• Exercise: The answer must consist of every line in the data below that holds the word "Given".

Excerpts from a dataset:
——————————

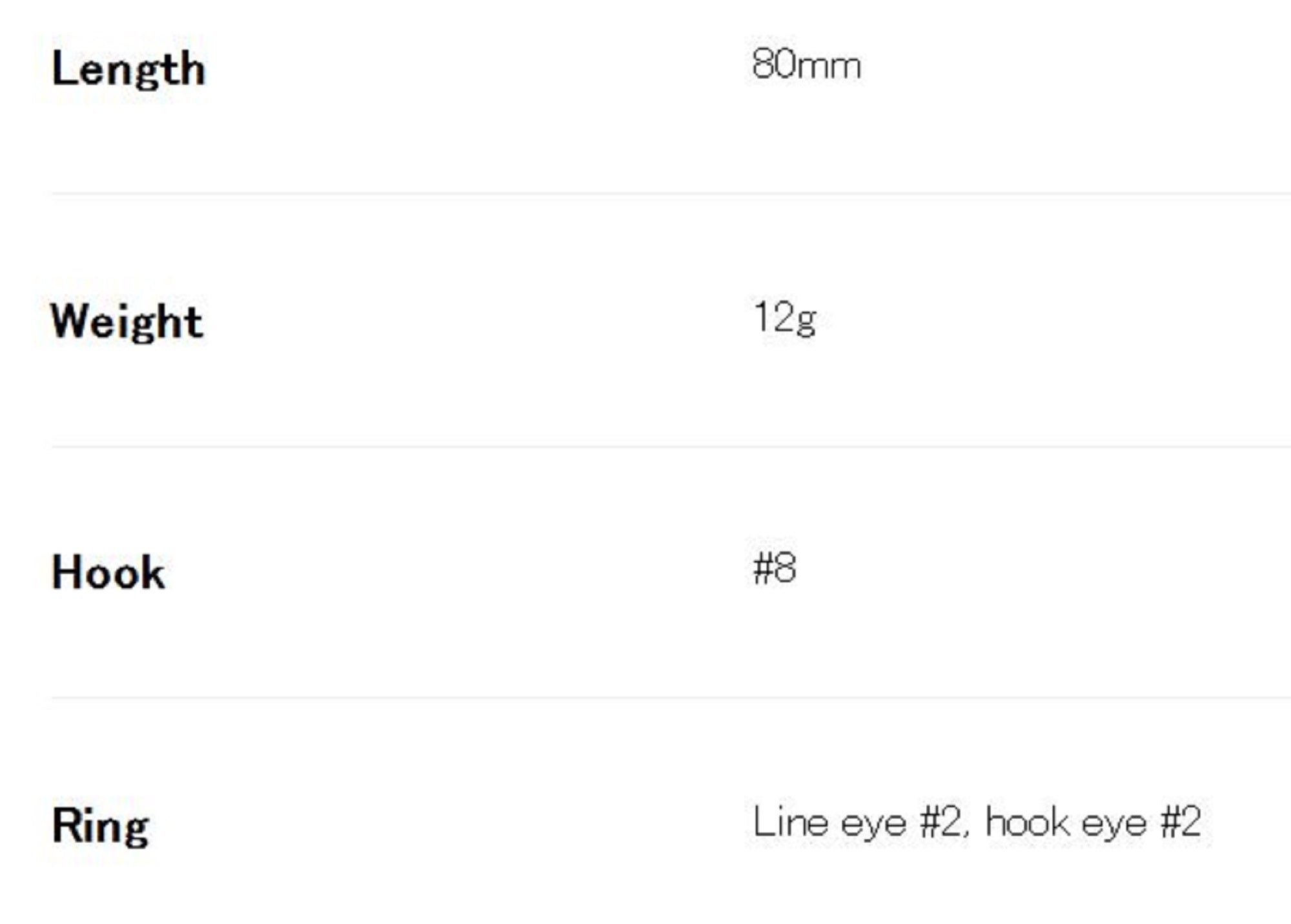The width and height of the screenshot is (1291, 924).
Task: Select the 12g weight value
Action: 784,318
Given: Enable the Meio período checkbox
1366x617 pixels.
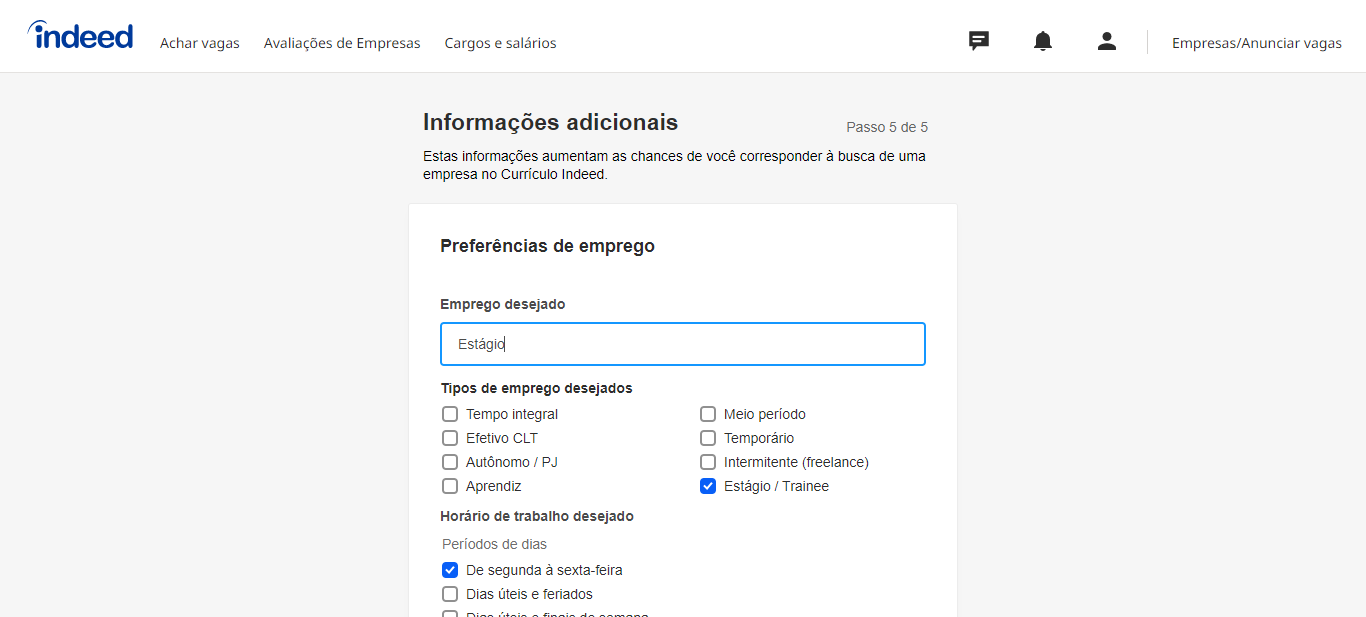Looking at the screenshot, I should pyautogui.click(x=708, y=413).
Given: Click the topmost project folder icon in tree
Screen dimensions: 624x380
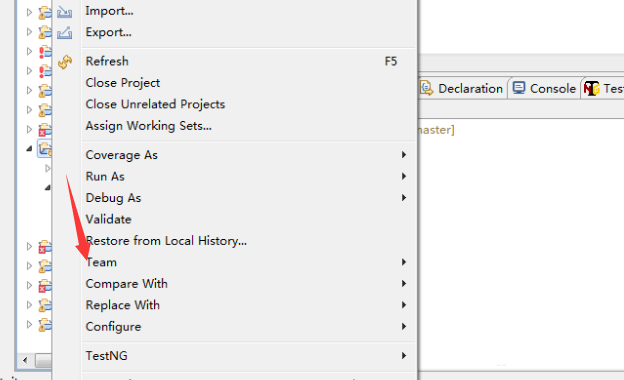Looking at the screenshot, I should point(45,12).
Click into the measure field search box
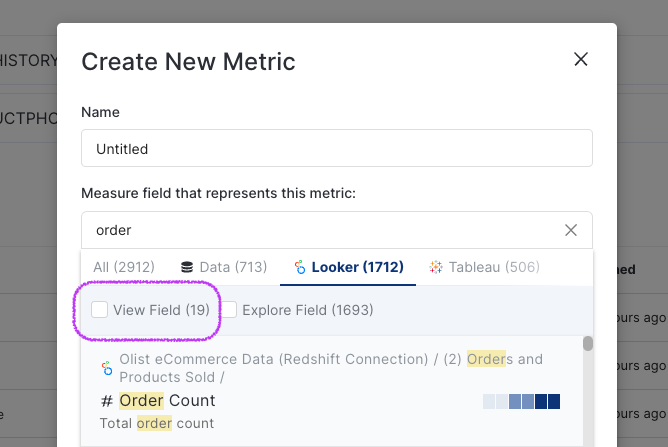668x447 pixels. (320, 230)
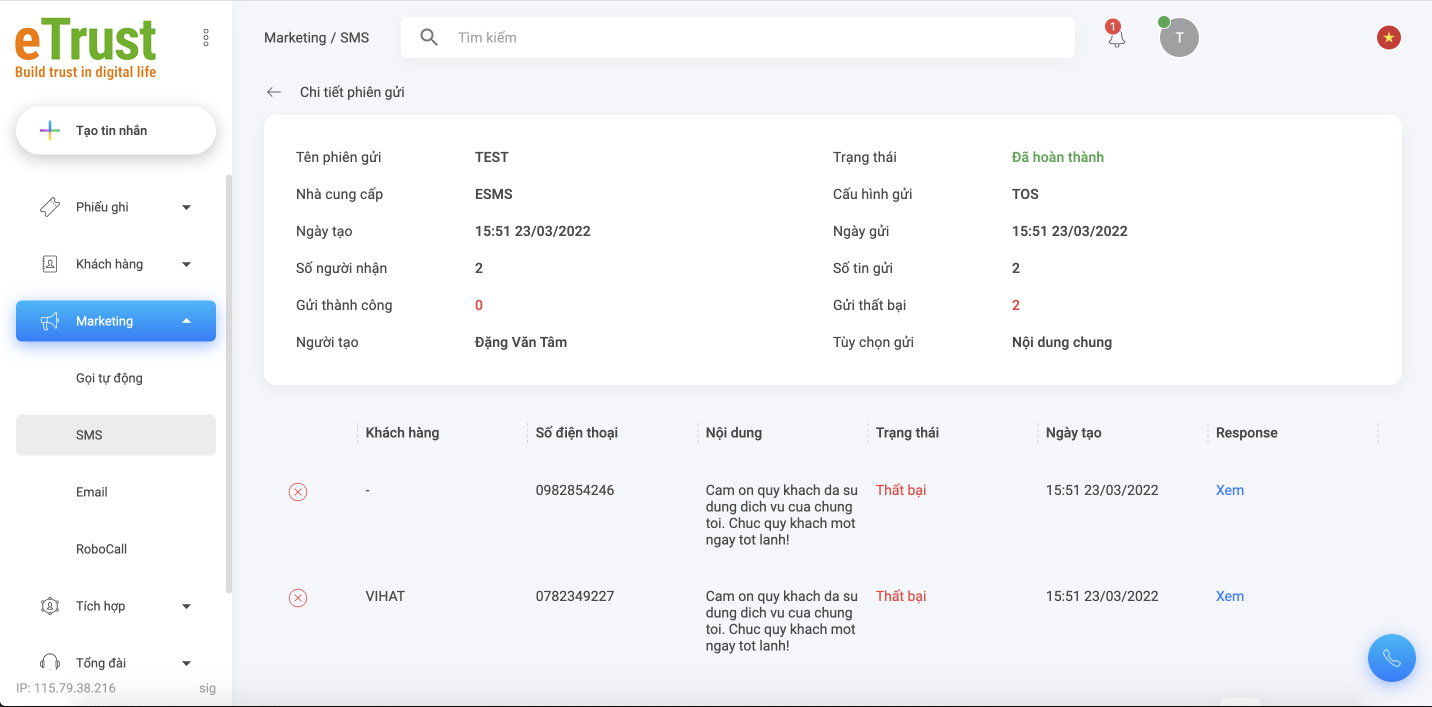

——————————

• Your response:
Given: Enable the Meio período checkbox
Given: Click the topmost project folder icon in tree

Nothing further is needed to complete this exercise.